#### YOUR ASSIGNMENT
Could you give the PEGIDA article again, starting with "And yet, it’s" and going on through "Saxony’s state parliament.", and switch "hooligans" to "football rowdies"?

#### QUOTED PASSAGE
Posters with slogans like “Foreigners out!” are absent at the weekly demonstrations by the group “Patriotic Europeans against the Islamization of the West.” Instead, the group known in Germany by its acronym PEGIDA is trying to paint a more friendly picture by drawing on the German flag, slogans like “We are the people” and Monday marches intended to recall the Monday demonstrations that preceded the fall of the East German government 25 years ago.

PEGIDA’s professionally designed banners are vague: “For the preservation of our culture” – “Against religious fanaticism” – “Against religious wars on German soil.” The organizers distance themselves from right-wing extremism, speak of “Judeo-Christian Western culture” and differentiate between Islam and Islamism, between “war refugees” and “economic refugees,” the latter a reference to perceived “benefits shopping” by Eastern European immigrants.

And yet, it’s possible to read between the lines. For at least some participants, “Islamist” likely means Muslim, and “economic refugee” is conflated with refugees in general.

The group’s approach has been successful. Though the Dresden-based organization’s first march in October drew just a few hundred, last Monday’s (01.12.2014) brought 7,500.

Left Party politician Kerstin Köditz has already sounded the alarm that notorious Nazis, hooligans and punks are among the demonstrators. But they are mixing with less politically extreme citizens, who are fearful of “Islamic State” terror or new refugee homes popping up near their own residences. “So, it’s a conglomeration of carriers of racist ideologies and concerned citizens, who are radicalized in the process,” said Köditz, the Left’s speaker on anti-fascist politics in Saxony’s state parliament.

Other cities, meanwhile, are trying to copy the concept – with mixed results. An Islamophobic demonstration in Chemnitz attracted about 400 people in late November, but an equal number of counter-demonstrators also turned up. In Kassel last Monday, 80 demonstrators were stopped in their tracks by 500 counter-demonstrators. Kassel now has its own “KAGIDA” Facebook page, as do Bonn, Darmstadt and numerous other cities. While it’s easy to set up a Facebook page, it’s not yet clear whether the Dresden concept can be mobilized in other cities.

#### THE DATA

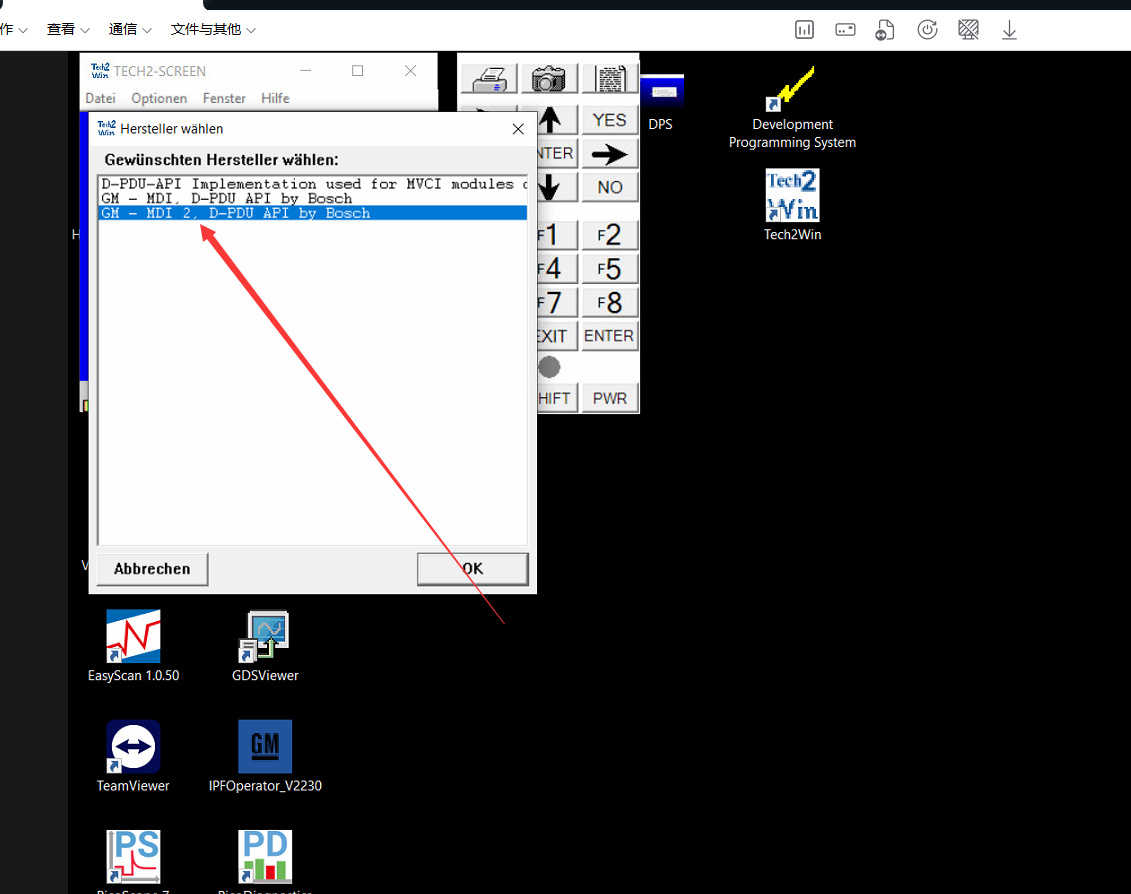Expand the 文件与其他 dropdown menu
1131x894 pixels.
coord(213,30)
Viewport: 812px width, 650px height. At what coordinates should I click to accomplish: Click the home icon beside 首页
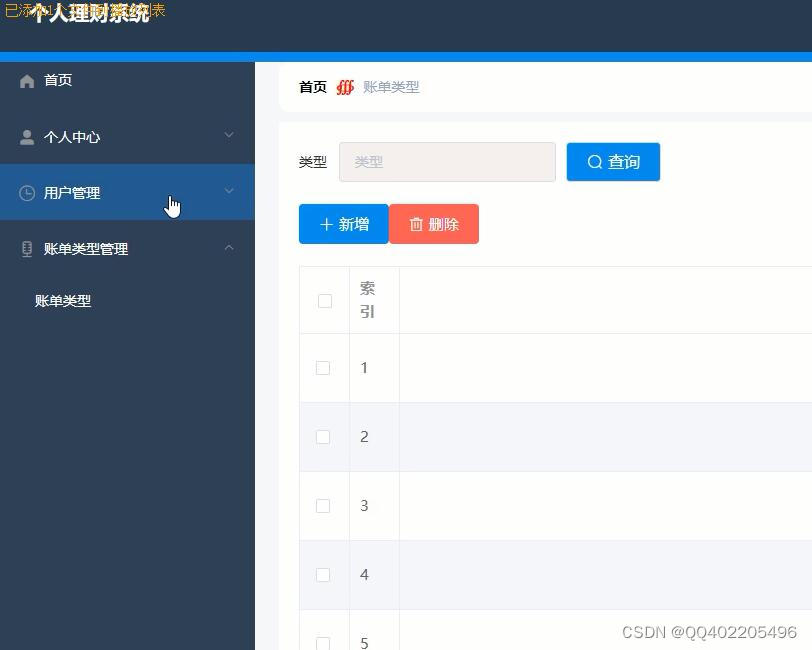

#### RESULT OF THE EXERCISE
And yet, it’s possible to read between the lines. For at least some participants, “Islamist” likely means Muslim, and “economic refugee” is conflated with refugees in general.

The group’s approach has been successful. Though the Dresden-based organization’s first march in October drew just a few hundred, last Monday’s (01.12.2014) brought 7,500.

Left Party politician Kerstin Köditz has already sounded the alarm that notorious Nazis, football rowdies and punks are among the demonstrators. But they are mixing with less politically extreme citizens, who are fearful of “Islamic State” terror or new refugee homes popping up near their own residences. “So, it’s a conglomeration of carriers of racist ideologies and concerned citizens, who are radicalized in the process,” said Köditz, the Left’s speaker on anti-fascist politics in Saxony’s state parliament.